Many of the disadvantages of poppet valves can be overcome by rotary valves. However, owing to problems relating to heat transfer through the valves and air flow into and out of the combustion cylinder through the valves, rotary valves have not been widely accepted. One difficulty with the use of rotary valves is the sealing of the interface between the combustion cylinder and the valve. During the compression stroke and power stroke of the piston, the rotary valve seals the top of the combustion cylinder. Attempts have been made to place a seal at the interface between the combustion cylinder and valve. The seal must be tight to prevent compressed air and gas from escaping the cylinder around the seal during the compression and/or power cycle, which leaking creates efficiency losses as well as emissions. However, as the valve is rotating in contact with the upper edges of the combustion cylinder, the contact between the rotating valve and cylinder seal must be lubricated. It is known to provide a small amount of lubricant to the seal or to provide vapor lubricant into the mixture. However, these methods introduce lubricant into the combustion cylinder, which leads to added emissions and poor combustion quality with detonation. This has been one of the biggest problems in designing rotary valves.

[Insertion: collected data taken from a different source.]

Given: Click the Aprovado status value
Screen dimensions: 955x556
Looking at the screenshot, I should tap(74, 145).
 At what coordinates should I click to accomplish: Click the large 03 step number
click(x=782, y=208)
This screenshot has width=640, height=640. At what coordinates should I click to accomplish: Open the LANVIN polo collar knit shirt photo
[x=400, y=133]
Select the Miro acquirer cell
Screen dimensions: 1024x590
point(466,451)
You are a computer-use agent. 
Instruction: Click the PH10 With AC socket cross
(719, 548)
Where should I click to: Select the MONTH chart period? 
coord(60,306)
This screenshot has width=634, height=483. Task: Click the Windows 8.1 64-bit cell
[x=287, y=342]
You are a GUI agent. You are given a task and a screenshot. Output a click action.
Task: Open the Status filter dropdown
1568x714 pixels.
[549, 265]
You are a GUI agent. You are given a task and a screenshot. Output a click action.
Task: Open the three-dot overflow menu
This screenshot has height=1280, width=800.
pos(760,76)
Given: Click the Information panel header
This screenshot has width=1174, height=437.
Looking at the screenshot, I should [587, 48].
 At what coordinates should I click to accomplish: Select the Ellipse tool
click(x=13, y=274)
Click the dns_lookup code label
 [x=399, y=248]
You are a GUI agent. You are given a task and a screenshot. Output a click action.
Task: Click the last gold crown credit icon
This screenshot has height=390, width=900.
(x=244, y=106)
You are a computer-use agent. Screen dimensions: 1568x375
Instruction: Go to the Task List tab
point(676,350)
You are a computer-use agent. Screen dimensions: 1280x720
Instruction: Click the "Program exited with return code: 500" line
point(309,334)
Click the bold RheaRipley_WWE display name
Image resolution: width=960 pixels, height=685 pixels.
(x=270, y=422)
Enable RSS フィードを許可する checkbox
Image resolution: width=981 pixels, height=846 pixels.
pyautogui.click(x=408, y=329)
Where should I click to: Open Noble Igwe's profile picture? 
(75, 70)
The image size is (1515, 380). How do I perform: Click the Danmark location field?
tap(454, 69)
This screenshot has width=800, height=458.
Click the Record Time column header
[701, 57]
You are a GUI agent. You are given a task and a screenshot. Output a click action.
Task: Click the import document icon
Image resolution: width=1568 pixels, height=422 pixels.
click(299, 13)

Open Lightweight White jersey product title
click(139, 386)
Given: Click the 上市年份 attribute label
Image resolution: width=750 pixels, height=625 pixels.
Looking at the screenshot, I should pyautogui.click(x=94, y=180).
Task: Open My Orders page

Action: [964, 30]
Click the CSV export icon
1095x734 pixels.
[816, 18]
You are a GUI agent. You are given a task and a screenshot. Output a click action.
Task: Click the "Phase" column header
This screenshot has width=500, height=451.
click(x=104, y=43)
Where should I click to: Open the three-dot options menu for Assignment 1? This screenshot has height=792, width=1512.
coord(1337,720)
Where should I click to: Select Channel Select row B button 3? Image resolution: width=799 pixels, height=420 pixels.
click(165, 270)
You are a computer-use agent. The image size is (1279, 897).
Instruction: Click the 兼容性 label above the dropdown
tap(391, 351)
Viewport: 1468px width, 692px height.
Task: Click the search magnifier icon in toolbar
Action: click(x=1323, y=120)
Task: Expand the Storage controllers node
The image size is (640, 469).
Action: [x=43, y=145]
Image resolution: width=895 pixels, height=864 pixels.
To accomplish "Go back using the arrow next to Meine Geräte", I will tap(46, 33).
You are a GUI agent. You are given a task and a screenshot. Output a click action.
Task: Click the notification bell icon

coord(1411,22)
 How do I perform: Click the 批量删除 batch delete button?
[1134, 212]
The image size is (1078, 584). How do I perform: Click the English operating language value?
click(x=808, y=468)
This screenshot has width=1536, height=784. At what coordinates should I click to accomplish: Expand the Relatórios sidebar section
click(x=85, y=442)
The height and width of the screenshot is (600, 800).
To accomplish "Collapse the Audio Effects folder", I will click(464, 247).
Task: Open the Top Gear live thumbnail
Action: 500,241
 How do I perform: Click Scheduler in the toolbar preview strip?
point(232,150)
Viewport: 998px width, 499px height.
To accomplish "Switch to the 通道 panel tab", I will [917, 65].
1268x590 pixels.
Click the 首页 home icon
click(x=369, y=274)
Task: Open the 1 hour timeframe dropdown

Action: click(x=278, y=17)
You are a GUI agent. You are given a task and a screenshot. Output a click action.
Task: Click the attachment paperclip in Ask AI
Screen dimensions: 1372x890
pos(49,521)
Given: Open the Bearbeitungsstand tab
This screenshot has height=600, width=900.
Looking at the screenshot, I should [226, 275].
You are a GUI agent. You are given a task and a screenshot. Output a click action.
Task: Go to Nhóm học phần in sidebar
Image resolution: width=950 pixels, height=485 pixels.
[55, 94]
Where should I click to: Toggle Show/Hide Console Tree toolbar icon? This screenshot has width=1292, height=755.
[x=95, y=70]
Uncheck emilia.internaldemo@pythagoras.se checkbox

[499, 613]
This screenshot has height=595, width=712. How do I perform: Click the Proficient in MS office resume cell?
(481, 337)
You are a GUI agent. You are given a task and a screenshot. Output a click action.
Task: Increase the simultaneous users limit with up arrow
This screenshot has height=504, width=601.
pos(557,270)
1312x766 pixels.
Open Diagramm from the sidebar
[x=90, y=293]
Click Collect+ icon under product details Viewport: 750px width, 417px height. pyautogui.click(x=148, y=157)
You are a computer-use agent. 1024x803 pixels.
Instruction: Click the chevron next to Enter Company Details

Self-lubricating materials are known, such as for example graphite. However, materials such as graphite generally have a maximum operating temperature in the range of 600° C. before their lubricating qualities break down. Lewis Research Center, Cleveland, Ohio produces a composite coating referred to as PS 300. PS 300 is a composite of metal-bonded chromium oxide with barium fluoride/calcium fluoride eutectic and silver as solid lubricant additives. The maximum operating temperature of this composite is 800° C. before the lubricating ability of the coating breaks down. The problem with the use of such self-lubricating materials as a seal in internal combustion cylinders is that the temperature within the combustion cylinder that would be seen by the seal far exceeds the effective operating temperature of such materials.